### Written problem:
Print the stretch of lines from the one containing "1372x872 pixels. At" through the one containing "This screenshot has width=777, height=412.", word for word.

### Data provided:
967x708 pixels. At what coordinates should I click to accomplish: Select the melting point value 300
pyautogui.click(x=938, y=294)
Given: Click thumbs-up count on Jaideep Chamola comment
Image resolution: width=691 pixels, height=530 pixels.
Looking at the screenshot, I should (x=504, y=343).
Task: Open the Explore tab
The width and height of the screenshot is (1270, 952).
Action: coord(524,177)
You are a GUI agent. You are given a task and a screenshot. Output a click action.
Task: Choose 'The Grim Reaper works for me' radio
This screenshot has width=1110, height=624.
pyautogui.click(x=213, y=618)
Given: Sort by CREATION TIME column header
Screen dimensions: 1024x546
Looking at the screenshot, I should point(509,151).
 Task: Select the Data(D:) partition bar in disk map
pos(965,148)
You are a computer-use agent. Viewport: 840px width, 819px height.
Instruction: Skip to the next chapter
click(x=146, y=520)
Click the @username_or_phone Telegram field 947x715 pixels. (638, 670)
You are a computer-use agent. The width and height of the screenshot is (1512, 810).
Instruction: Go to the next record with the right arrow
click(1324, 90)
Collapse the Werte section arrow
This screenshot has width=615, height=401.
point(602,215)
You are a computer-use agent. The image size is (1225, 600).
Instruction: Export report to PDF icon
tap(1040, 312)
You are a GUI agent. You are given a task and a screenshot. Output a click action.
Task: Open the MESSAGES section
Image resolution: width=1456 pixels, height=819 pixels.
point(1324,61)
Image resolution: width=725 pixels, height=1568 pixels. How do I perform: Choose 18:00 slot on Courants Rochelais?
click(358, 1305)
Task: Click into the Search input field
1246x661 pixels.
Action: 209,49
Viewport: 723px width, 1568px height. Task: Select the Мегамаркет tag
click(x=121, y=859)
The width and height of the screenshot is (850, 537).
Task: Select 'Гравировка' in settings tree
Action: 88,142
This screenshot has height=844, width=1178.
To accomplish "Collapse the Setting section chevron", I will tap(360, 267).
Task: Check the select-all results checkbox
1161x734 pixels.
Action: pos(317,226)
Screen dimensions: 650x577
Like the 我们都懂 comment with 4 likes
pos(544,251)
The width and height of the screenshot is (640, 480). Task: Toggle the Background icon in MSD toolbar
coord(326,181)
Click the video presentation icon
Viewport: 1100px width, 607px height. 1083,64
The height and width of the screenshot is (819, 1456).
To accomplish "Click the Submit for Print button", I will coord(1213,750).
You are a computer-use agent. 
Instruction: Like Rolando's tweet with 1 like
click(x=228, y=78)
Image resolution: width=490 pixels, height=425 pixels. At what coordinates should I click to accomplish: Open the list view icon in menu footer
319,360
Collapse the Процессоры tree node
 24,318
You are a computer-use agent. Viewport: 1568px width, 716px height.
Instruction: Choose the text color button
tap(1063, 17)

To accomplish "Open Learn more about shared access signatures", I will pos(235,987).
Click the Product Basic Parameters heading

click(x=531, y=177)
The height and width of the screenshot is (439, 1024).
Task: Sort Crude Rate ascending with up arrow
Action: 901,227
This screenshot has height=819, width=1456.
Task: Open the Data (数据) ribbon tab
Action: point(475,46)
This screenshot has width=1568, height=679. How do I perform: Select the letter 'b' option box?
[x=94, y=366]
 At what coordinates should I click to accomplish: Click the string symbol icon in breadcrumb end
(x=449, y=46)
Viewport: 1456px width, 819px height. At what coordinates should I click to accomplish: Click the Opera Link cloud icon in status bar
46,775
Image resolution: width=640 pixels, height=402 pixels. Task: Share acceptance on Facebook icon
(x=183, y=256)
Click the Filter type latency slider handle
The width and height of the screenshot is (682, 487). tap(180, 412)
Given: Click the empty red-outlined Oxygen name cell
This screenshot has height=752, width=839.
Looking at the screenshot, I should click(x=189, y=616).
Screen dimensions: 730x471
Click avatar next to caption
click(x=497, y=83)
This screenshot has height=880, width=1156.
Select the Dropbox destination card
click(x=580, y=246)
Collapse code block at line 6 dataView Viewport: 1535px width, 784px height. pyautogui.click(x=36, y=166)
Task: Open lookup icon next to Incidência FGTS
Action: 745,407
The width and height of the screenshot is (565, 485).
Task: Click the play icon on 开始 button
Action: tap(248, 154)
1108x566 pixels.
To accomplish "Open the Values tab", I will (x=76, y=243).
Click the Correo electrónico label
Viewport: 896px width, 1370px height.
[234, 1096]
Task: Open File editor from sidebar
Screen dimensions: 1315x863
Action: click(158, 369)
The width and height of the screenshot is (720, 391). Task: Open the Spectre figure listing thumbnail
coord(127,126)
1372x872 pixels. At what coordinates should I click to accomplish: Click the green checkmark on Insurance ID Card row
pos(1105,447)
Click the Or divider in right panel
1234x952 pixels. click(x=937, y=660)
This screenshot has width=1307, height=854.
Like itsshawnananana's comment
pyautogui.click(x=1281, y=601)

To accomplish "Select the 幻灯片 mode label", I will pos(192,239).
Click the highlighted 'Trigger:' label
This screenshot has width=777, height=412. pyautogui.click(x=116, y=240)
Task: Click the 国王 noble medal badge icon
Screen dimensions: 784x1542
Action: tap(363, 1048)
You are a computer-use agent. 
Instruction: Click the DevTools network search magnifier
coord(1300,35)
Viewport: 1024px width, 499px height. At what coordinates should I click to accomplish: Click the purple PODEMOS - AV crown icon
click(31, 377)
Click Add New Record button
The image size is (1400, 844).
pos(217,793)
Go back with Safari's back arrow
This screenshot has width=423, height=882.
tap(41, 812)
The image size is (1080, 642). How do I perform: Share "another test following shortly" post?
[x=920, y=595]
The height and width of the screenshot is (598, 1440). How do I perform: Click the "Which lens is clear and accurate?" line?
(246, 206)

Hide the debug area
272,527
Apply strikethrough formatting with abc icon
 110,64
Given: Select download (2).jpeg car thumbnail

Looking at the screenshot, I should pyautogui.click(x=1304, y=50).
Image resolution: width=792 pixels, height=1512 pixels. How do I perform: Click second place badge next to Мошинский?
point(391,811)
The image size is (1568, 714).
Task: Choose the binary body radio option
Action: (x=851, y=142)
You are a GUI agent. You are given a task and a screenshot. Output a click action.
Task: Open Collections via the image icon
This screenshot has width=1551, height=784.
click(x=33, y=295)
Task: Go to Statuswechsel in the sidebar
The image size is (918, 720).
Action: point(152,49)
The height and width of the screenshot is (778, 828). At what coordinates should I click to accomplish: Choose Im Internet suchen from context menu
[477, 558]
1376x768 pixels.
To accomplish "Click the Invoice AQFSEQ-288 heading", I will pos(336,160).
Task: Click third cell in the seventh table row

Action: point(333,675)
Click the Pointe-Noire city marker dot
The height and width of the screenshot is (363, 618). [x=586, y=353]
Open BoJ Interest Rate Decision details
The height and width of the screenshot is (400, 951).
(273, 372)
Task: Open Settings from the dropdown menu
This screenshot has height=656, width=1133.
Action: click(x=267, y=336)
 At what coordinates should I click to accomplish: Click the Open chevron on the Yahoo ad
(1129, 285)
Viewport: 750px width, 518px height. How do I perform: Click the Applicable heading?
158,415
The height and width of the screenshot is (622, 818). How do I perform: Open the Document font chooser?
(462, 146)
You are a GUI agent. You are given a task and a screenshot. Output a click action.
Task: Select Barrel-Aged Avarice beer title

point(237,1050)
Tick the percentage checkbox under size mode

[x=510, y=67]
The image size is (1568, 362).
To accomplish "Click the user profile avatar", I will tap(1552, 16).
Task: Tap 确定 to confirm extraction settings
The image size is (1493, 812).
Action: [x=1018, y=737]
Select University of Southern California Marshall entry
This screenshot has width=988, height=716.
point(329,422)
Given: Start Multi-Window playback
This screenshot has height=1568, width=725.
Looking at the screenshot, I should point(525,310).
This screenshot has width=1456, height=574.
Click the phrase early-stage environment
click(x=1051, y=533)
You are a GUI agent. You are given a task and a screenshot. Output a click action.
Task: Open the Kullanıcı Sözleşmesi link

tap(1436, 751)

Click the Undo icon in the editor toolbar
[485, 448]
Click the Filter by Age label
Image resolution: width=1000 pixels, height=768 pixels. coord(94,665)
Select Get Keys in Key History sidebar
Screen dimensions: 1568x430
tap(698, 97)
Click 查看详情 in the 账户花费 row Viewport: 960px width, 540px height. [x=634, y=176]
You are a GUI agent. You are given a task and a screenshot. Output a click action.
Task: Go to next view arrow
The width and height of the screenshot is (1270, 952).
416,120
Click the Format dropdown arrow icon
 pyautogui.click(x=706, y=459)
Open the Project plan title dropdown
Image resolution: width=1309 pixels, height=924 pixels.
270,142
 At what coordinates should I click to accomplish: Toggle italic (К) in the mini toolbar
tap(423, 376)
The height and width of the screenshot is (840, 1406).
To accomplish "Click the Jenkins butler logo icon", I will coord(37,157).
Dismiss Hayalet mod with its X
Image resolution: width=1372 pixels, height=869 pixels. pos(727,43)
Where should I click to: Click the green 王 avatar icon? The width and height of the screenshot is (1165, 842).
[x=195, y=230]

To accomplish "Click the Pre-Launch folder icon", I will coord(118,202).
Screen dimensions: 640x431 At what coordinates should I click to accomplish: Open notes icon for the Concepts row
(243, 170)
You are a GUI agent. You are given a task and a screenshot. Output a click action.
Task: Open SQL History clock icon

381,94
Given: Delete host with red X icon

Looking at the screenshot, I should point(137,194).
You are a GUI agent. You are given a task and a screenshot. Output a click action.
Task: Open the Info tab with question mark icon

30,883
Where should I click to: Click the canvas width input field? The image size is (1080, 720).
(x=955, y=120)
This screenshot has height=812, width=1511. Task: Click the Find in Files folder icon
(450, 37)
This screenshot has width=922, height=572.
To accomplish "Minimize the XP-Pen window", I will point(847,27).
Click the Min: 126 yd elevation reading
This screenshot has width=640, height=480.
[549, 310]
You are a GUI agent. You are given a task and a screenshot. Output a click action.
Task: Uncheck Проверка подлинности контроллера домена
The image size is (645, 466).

### The completed task:
1372x872 pixels. At what coordinates should I click to accomplish: Click the green checkmark on Insurance ID Card row
pos(1105,447)
Click the Or divider in right panel
1234x952 pixels. click(x=937, y=660)
This screenshot has width=1307, height=854.
Like itsshawnananana's comment
pyautogui.click(x=1281, y=601)

To accomplish "Select the 幻灯片 mode label", I will pos(192,239).
Click the highlighted 'Trigger:' label
This screenshot has width=777, height=412. pyautogui.click(x=116, y=240)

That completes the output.